**Work instruction**
Give back every record below precisely as written.
### Records for this exercise
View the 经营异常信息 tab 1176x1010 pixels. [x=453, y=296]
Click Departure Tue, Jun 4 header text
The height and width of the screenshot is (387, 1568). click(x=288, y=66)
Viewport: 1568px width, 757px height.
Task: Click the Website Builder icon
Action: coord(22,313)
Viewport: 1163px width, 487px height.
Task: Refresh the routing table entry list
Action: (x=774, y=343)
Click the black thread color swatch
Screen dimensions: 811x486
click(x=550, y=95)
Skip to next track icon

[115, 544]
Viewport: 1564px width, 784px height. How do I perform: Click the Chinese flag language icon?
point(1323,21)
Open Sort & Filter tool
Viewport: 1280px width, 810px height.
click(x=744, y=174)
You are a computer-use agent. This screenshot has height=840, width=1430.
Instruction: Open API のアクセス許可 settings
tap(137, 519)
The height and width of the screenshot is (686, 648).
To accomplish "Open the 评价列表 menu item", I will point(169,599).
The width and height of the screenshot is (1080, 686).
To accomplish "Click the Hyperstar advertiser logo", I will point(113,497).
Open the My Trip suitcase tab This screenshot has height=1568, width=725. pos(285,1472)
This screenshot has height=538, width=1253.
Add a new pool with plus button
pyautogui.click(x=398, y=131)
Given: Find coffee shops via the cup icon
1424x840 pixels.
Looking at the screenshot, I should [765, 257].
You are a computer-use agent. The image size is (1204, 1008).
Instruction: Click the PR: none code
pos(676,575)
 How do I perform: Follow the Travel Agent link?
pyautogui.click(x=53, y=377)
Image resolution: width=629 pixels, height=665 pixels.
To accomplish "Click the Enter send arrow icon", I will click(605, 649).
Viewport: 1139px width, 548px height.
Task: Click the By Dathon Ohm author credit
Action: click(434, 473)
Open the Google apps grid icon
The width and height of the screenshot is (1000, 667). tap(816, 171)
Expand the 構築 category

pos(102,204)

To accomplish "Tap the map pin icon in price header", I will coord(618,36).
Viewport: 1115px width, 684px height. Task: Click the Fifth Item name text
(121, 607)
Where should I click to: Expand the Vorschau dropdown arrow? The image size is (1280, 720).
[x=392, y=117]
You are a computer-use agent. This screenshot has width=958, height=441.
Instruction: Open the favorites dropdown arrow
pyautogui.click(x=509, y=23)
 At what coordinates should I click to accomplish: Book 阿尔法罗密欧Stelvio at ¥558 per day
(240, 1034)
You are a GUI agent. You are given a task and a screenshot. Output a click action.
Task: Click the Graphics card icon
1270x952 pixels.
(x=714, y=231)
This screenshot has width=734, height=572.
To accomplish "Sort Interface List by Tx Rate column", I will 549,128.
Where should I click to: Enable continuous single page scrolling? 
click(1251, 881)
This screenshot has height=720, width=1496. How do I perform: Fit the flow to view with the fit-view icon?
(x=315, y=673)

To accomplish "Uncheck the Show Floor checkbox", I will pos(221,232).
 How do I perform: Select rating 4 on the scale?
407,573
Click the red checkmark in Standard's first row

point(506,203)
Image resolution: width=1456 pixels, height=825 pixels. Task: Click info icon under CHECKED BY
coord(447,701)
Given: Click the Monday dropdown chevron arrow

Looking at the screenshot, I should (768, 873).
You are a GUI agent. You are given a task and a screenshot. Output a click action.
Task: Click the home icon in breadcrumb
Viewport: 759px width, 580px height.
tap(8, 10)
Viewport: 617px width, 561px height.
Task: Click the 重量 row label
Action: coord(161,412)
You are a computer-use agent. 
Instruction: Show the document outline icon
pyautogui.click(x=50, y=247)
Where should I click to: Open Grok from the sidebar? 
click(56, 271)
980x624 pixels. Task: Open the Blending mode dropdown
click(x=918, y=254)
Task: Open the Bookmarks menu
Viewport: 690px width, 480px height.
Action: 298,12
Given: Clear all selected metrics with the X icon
######
**Answer space**
View the 经营异常信息 tab 1176x1010 pixels. [x=453, y=296]
Click Departure Tue, Jun 4 header text
The height and width of the screenshot is (387, 1568). click(x=288, y=66)
Viewport: 1568px width, 757px height.
Task: Click the Website Builder icon
Action: coord(22,313)
Viewport: 1163px width, 487px height.
Task: Refresh the routing table entry list
Action: (x=774, y=343)
Click the black thread color swatch
Screen dimensions: 811x486
click(x=550, y=95)
Skip to next track icon

[115, 544]
Viewport: 1564px width, 784px height. How do I perform: Click the Chinese flag language icon?
point(1323,21)
Open Sort & Filter tool
Viewport: 1280px width, 810px height.
click(x=744, y=174)
You are a computer-use agent. This screenshot has height=840, width=1430.
Instruction: Open API のアクセス許可 settings
tap(137, 519)
The height and width of the screenshot is (686, 648).
To accomplish "Open the 评价列表 menu item", I will point(169,599).
The width and height of the screenshot is (1080, 686).
To accomplish "Click the Hyperstar advertiser logo", I will point(113,497).
Open the My Trip suitcase tab This screenshot has height=1568, width=725. pos(285,1472)
This screenshot has height=538, width=1253.
Add a new pool with plus button
pyautogui.click(x=398, y=131)
Given: Find coffee shops via the cup icon
1424x840 pixels.
Looking at the screenshot, I should [765, 257].
You are a computer-use agent. The image size is (1204, 1008).
Instruction: Click the PR: none code
pos(676,575)
 How do I perform: Follow the Travel Agent link?
pyautogui.click(x=53, y=377)
Image resolution: width=629 pixels, height=665 pixels.
To accomplish "Click the Enter send arrow icon", I will click(605, 649).
Viewport: 1139px width, 548px height.
Task: Click the By Dathon Ohm author credit
Action: click(434, 473)
Open the Google apps grid icon
The width and height of the screenshot is (1000, 667). tap(816, 171)
Expand the 構築 category

pos(102,204)

To accomplish "Tap the map pin icon in price header", I will coord(618,36).
Viewport: 1115px width, 684px height. Task: Click the Fifth Item name text
(121, 607)
Where should I click to: Expand the Vorschau dropdown arrow? The image size is (1280, 720).
[x=392, y=117]
You are a computer-use agent. This screenshot has width=958, height=441.
Instruction: Open the favorites dropdown arrow
pyautogui.click(x=509, y=23)
 At what coordinates should I click to accomplish: Book 阿尔法罗密欧Stelvio at ¥558 per day
(240, 1034)
You are a GUI agent. You are given a task and a screenshot. Output a click action.
Task: Click the Graphics card icon
1270x952 pixels.
(x=714, y=231)
This screenshot has width=734, height=572.
To accomplish "Sort Interface List by Tx Rate column", I will 549,128.
Where should I click to: Enable continuous single page scrolling? 
click(1251, 881)
This screenshot has height=720, width=1496. How do I perform: Fit the flow to view with the fit-view icon?
(x=315, y=673)

To accomplish "Uncheck the Show Floor checkbox", I will pos(221,232).
 How do I perform: Select rating 4 on the scale?
407,573
Click the red checkmark in Standard's first row

point(506,203)
Image resolution: width=1456 pixels, height=825 pixels. Task: Click info icon under CHECKED BY
coord(447,701)
Given: Click the Monday dropdown chevron arrow

Looking at the screenshot, I should (768, 873).
You are a GUI agent. You are given a task and a screenshot. Output a click action.
Task: Click the home icon in breadcrumb
Viewport: 759px width, 580px height.
tap(8, 10)
Viewport: 617px width, 561px height.
Task: Click the 重量 row label
Action: coord(161,412)
You are a computer-use agent. 
Instruction: Show the document outline icon
pyautogui.click(x=50, y=247)
Where should I click to: Open Grok from the sidebar? 
click(56, 271)
980x624 pixels. Task: Open the Blending mode dropdown
click(x=918, y=254)
Task: Open the Bookmarks menu
Viewport: 690px width, 480px height.
Action: 298,12
Given: Clear all selected metrics with the X icon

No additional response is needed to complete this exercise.